[[ Given information, beginning ]]
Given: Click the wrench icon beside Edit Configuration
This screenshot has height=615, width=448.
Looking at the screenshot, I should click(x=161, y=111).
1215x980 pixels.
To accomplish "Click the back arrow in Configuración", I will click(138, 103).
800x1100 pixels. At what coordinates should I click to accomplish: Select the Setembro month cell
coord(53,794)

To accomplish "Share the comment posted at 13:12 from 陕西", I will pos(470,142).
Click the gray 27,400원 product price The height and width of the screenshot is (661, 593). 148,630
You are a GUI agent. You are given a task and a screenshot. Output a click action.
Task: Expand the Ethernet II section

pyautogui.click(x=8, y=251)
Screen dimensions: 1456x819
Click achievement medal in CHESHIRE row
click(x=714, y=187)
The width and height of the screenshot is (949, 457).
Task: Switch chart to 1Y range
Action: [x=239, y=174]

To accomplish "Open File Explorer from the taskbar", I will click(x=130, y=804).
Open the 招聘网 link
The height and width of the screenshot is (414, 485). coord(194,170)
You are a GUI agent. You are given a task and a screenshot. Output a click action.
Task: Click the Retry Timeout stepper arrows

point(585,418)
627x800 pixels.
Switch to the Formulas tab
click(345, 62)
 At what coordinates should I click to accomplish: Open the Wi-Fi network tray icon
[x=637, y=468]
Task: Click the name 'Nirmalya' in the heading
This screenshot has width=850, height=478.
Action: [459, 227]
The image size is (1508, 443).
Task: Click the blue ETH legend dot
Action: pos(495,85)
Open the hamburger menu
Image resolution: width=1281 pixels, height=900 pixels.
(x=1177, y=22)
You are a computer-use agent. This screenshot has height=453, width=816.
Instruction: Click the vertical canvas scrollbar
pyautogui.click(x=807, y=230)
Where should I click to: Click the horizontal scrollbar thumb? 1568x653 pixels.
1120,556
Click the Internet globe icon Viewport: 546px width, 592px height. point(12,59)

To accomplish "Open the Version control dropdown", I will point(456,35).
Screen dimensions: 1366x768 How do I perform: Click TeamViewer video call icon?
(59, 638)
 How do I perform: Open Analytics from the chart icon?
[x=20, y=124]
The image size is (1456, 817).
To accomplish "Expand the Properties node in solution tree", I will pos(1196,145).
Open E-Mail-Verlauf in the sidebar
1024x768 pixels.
[[ Given information, end ]]
Work order: Whatever appears in the records must be returned exactly.

Completed task:
Given: Click the wrench icon beside Edit Configuration
This screenshot has height=615, width=448.
Looking at the screenshot, I should click(x=161, y=111).
1215x980 pixels.
To accomplish "Click the back arrow in Configuración", I will click(138, 103).
800x1100 pixels. At what coordinates should I click to accomplish: Select the Setembro month cell
coord(53,794)

To accomplish "Share the comment posted at 13:12 from 陕西", I will pos(470,142).
Click the gray 27,400원 product price The height and width of the screenshot is (661, 593). 148,630
You are a GUI agent. You are given a task and a screenshot. Output a click action.
Task: Expand the Ethernet II section

pyautogui.click(x=8, y=251)
Screen dimensions: 1456x819
Click achievement medal in CHESHIRE row
click(x=714, y=187)
The width and height of the screenshot is (949, 457).
Task: Switch chart to 1Y range
Action: [x=239, y=174]

To accomplish "Open File Explorer from the taskbar", I will click(x=130, y=804).
Open the 招聘网 link
The height and width of the screenshot is (414, 485). coord(194,170)
You are a GUI agent. You are given a task and a screenshot. Output a click action.
Task: Click the Retry Timeout stepper arrows

point(585,418)
627x800 pixels.
Switch to the Formulas tab
click(345, 62)
 At what coordinates should I click to accomplish: Open the Wi-Fi network tray icon
[x=637, y=468]
Task: Click the name 'Nirmalya' in the heading
This screenshot has width=850, height=478.
Action: [459, 227]
The image size is (1508, 443).
Task: Click the blue ETH legend dot
Action: pos(495,85)
Open the hamburger menu
Image resolution: width=1281 pixels, height=900 pixels.
(x=1177, y=22)
You are a computer-use agent. This screenshot has height=453, width=816.
Instruction: Click the vertical canvas scrollbar
pyautogui.click(x=807, y=230)
Where should I click to: Click the horizontal scrollbar thumb? 1568x653 pixels.
1120,556
Click the Internet globe icon Viewport: 546px width, 592px height. point(12,59)

To accomplish "Open the Version control dropdown", I will point(456,35).
Screen dimensions: 1366x768 How do I perform: Click TeamViewer video call icon?
(59, 638)
 How do I perform: Open Analytics from the chart icon?
[x=20, y=124]
The image size is (1456, 817).
To accomplish "Expand the Properties node in solution tree", I will pos(1196,145).
Open E-Mail-Verlauf in the sidebar
1024x768 pixels.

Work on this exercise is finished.